* **EXCERPT PROVIDED**:
It has nothing to do with how much RAM is in your system. You are running out of virtual address space. For a 32 bit windows OS process, you get a 4GB virtual address space (irrespective of how much RAM you are using) out of 2GB for the user-mode (3GB in case of LARGEADDRESSAWARE) and 2 GB for kernel. When you do try to allocate memory using new, OS will try to find the contiguos block of virtual memory which is large enough to satisfy the memory allocation request. If your virtual address space is badly fragmented or you are asking for a huge block of memory then it will fail throwing a bad_alloc exception. Check how much virtual memory your process is using.

Naveen
That's also a good point, virtual memory is what really matters in this case.
RedGlyph
Thanks for the reply! How do I find out the virtual memory the process is using? Task Manager says the program is using 1.2Gb when it fails. This should be well below even the 2GB mark (and I am linking with LARGEADDRESSAWARE). At that point the program is trying to allocate only around 75Mb... Is there a way to know whether the address space is badly fragmented? How can it be avoided?
Jonathan L. Verner
Try enabling a column in task manager that's called something like "virtual memory" on XPs and something like "private(?) bytes" on vistas. Also consider using process explorer from sysinternals (AKA Rusinovich) which is a lot superior to task manager. Something like "perfmon" (which I believe comes with windows), could also help you see what exactly is going on with your machine's memory.
Dmitry
LARGEADDRESSAWARE has no effect unless you add /3GB to your boot.ini
karunski
You can download this utility from sysinternals: http://technet.microsoft.com/en-us/sysinternals/dd535533.aspx And then check what is the biggest chunk of virtual memory you are having. That should give you an idea how much fragmentation has occured and whether the memory allocation will succeed or not.

* **OBJECTIVE**:
From the forum thread on virtual address space, pull out the passage that begins at the words "It has nothing" and stops after "process is using.". Copy it word for word.

* **DATASET EXCERPTS**:
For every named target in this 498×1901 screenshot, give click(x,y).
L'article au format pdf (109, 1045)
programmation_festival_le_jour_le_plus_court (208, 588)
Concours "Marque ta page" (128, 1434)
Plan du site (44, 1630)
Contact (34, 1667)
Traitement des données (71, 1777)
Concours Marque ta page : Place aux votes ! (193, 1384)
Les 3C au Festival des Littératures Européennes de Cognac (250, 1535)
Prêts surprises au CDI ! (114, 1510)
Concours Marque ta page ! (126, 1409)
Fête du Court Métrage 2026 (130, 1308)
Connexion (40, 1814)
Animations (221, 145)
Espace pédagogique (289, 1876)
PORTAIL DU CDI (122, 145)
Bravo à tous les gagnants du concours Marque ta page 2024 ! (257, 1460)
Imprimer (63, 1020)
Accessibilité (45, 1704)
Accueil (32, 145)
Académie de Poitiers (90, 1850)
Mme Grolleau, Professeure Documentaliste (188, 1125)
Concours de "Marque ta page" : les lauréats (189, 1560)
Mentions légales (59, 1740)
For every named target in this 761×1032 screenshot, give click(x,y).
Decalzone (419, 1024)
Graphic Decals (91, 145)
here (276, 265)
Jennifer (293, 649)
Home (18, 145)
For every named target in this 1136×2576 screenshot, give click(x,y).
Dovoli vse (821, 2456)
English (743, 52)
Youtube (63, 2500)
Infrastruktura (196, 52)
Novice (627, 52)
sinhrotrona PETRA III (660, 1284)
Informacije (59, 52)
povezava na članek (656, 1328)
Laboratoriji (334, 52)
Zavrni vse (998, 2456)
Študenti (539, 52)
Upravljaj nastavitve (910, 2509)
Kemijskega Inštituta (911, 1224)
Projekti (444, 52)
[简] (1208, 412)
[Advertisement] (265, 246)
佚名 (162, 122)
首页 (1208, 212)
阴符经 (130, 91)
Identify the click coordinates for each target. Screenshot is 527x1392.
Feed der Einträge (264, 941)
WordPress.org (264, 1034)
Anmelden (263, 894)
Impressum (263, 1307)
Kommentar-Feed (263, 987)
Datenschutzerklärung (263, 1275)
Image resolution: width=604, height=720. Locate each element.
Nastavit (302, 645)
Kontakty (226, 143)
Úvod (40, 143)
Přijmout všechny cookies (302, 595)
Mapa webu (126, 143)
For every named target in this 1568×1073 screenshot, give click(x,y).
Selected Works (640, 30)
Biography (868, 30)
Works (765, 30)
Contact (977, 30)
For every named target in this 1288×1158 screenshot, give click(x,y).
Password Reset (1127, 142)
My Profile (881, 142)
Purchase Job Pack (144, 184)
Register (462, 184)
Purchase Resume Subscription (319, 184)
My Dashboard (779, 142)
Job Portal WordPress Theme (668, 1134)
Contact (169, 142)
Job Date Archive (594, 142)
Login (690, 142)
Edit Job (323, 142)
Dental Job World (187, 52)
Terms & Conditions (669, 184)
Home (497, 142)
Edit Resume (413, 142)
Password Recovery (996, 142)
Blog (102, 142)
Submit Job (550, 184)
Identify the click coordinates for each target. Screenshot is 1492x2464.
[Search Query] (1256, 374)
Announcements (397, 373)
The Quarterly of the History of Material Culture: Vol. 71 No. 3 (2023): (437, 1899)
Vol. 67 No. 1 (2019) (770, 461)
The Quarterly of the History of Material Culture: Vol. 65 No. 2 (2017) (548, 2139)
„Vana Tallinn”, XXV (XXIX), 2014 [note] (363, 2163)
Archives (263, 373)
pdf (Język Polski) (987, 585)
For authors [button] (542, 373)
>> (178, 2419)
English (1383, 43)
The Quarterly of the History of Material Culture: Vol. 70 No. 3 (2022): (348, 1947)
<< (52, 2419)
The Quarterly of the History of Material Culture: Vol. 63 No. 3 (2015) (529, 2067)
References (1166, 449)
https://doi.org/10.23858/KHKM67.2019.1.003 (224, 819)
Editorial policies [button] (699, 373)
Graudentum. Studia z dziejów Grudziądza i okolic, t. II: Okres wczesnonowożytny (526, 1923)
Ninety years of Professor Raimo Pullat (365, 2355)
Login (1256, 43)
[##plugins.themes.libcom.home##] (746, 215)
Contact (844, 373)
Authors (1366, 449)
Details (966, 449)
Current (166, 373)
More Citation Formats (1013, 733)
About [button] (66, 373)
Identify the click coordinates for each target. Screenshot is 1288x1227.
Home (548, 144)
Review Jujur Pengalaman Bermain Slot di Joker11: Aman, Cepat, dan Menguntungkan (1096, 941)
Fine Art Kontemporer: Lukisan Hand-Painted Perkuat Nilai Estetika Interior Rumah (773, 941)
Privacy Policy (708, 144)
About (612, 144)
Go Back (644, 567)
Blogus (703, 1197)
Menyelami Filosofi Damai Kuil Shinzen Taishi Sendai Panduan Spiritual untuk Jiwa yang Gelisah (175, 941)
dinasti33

* **ANSWER BELOW**:
It has nothing to do with how much RAM is in your system. You are running out of virtual address space. For a 32 bit windows OS process, you get a 4GB virtual address space (irrespective of how much RAM you are using) out of 2GB for the user-mode (3GB in case of LARGEADDRESSAWARE) and 2 GB for kernel. When you do try to allocate memory using new, OS will try to find the contiguos block of virtual memory which is large enough to satisfy the memory allocation request. If your virtual address space is badly fragmented or you are asking for a huge block of memory then it will fail throwing a bad_alloc exception. Check how much virtual memory your process is using.